### What the task asks
How many of the lines in the material underneath include the string "computer"? State the number only.

### Dataset entries
.....
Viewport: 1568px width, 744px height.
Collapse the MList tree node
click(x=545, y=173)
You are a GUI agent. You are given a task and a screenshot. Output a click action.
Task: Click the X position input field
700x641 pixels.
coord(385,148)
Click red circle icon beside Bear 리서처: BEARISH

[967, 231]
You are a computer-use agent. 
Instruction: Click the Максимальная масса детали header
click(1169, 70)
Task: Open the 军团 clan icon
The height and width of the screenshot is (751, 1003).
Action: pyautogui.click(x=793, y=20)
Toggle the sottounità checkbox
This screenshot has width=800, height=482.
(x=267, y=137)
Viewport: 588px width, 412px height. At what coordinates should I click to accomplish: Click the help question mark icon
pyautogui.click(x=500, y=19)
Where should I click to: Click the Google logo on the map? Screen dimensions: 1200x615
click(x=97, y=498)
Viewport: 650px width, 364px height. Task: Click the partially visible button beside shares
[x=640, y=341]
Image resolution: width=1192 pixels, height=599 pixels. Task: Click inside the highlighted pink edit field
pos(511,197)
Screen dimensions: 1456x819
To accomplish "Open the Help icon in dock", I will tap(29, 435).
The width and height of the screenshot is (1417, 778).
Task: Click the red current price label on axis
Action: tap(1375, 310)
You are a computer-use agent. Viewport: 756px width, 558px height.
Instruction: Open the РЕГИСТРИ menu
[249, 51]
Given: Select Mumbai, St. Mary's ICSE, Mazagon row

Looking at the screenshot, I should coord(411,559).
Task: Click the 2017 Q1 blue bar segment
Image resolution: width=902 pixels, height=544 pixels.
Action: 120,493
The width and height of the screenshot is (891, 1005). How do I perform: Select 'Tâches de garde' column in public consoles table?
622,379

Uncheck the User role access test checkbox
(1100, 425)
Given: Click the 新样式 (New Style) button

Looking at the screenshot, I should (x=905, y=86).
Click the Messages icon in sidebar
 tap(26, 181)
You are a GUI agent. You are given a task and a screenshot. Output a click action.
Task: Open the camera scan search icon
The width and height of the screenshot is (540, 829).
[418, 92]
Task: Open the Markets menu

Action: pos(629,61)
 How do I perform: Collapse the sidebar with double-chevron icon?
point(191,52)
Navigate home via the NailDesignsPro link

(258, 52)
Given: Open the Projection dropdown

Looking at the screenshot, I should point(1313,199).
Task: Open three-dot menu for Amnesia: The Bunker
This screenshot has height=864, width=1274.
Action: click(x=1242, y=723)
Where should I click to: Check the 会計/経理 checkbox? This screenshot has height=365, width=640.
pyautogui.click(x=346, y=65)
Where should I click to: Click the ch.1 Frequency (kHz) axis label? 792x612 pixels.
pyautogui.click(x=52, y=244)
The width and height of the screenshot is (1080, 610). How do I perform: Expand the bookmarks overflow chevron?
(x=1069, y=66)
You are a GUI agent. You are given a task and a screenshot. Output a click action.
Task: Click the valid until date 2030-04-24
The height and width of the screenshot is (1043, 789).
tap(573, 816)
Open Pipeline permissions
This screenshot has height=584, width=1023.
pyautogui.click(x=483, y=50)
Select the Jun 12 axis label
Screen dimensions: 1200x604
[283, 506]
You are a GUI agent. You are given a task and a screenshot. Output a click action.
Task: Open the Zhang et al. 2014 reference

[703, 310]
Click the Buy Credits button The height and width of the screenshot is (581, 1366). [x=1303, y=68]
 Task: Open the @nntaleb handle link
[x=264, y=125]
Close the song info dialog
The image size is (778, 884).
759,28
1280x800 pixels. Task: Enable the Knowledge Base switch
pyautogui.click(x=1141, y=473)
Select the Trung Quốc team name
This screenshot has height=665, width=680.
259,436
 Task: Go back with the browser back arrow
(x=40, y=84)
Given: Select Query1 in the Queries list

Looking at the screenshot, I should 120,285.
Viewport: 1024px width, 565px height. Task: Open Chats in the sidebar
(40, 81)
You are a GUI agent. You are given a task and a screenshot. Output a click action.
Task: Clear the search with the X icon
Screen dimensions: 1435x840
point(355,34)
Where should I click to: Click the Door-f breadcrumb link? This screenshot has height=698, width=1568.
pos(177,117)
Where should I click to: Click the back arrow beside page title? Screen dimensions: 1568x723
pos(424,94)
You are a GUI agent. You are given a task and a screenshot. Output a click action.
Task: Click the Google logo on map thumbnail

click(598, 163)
.....
### Your solution
2